Passage provided -
(begin)
This was a pretty bad week for running. I had no energy anywhere; every single run felt like a giant slog rather than a workout of any kind. I was super lethargic and none of the runs felt good at all.

I kept my pace slow and thus my asthma under control, so I will count that as a win, or a partial win.

Part of the slow feeling was due to my needing new shoes (and then getting new shoes - I don't sprint in new shoes until I've run in them once or twice), which hopefully I've taken care of. I also plan to start doing the long run on Sundays. Doing it on Friday - after however many hours of lab - is starting to be a pretty bad idea.

Week #5 goals:
  • 16 miles total

  • 90 minute long run, >8 miles slow.


I am pretty sure my body's telling me that I need a rest week. I need to hang on until next weekend, the 18th, because that's when I'll be going to my parents' house to celebrate my dad's birthday (which was in February). I can take a rest week then.

Man oh man

Mar. 6th, 2011 12:08 pm
seventhe: (Rydia: sparkle)
So there are two things I have been meaning to post on for the last week. One is unions. The other is crafting, specifically knitting. Instead, today I'm going to post about running shoes.

Last Friday when I did my long run (7.5 mi), my feet hurt. Pretty badly. Frankly my everything hurt - it was a long run at the end of a long day of being on my feet at the end of a long 50 hour week. But my feet were incredibly sore and I'm pretty sure that means I need new shoes.

You're supposed to get new shoes every couple hundred miles, when you're running this much, or you can hurt yourself. So I'm pretty sure it's about that time.

I went to Dick's and tried on a pair that was incredibly comfortable, but they did not look like running shoes - more like trail runners, maybe, or even hiking shoes (not boots at all!)? They were - thin, light and thin and a lot more fitted to the foot. Merrell Siren Stretch, which apparently has a Vibram sole (Vibram being the company of the Five Fingers, aka, the running shoe that looks like a toesock). They weren't normal sneakers with the bulk and the sole and the cushioning, but hello, they were so comfortable.

I was pretty worried about getting them, even though they were comfy as hell, because I didn't want to get a shoe that didn't have the right support for something as high-impact as running. I found another pair of (traditional) running sneakers I really loved - a pair of Brooks Adrenaline, which I've seen get really good reviews before.

Then I found out that the Dick's return policy is 90 days, with receipt, light wear and tear totally okay. So I bought them both and plan to try them out - on the treadmill, for light wear and tear - for a week each to see which I like better and/or if it is worth keeping both.
(end)
Task brief - Transcribe, word for word, the portion of the running blog above that begins with the words containing "Mar. 6th, 2011" and ends with "about that time.".

Data shown -
(begin)
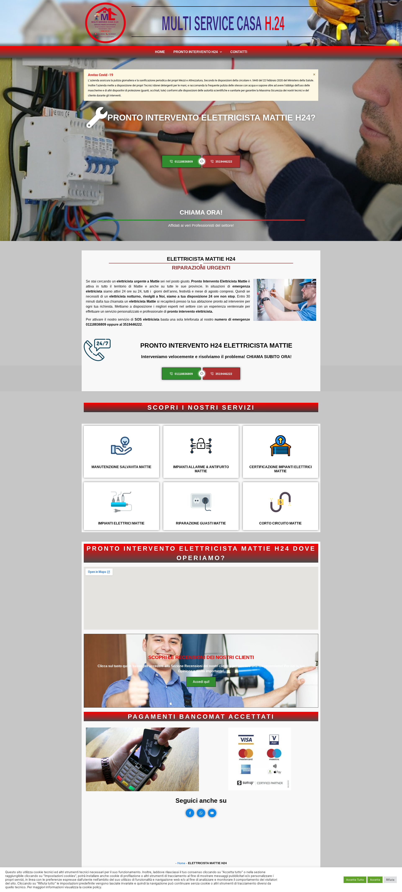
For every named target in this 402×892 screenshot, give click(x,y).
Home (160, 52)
(end)
Complete output -
Mar. 6th, 2011 12:08 pm
seventhe: (Rydia: sparkle)
So there are two things I have been meaning to post on for the last week. One is unions. The other is crafting, specifically knitting. Instead, today I'm going to post about running shoes.

Last Friday when I did my long run (7.5 mi), my feet hurt. Pretty badly. Frankly my everything hurt - it was a long run at the end of a long day of being on my feet at the end of a long 50 hour week. But my feet were incredibly sore and I'm pretty sure that means I need new shoes.

You're supposed to get new shoes every couple hundred miles, when you're running this much, or you can hurt yourself. So I'm pretty sure it's about that time.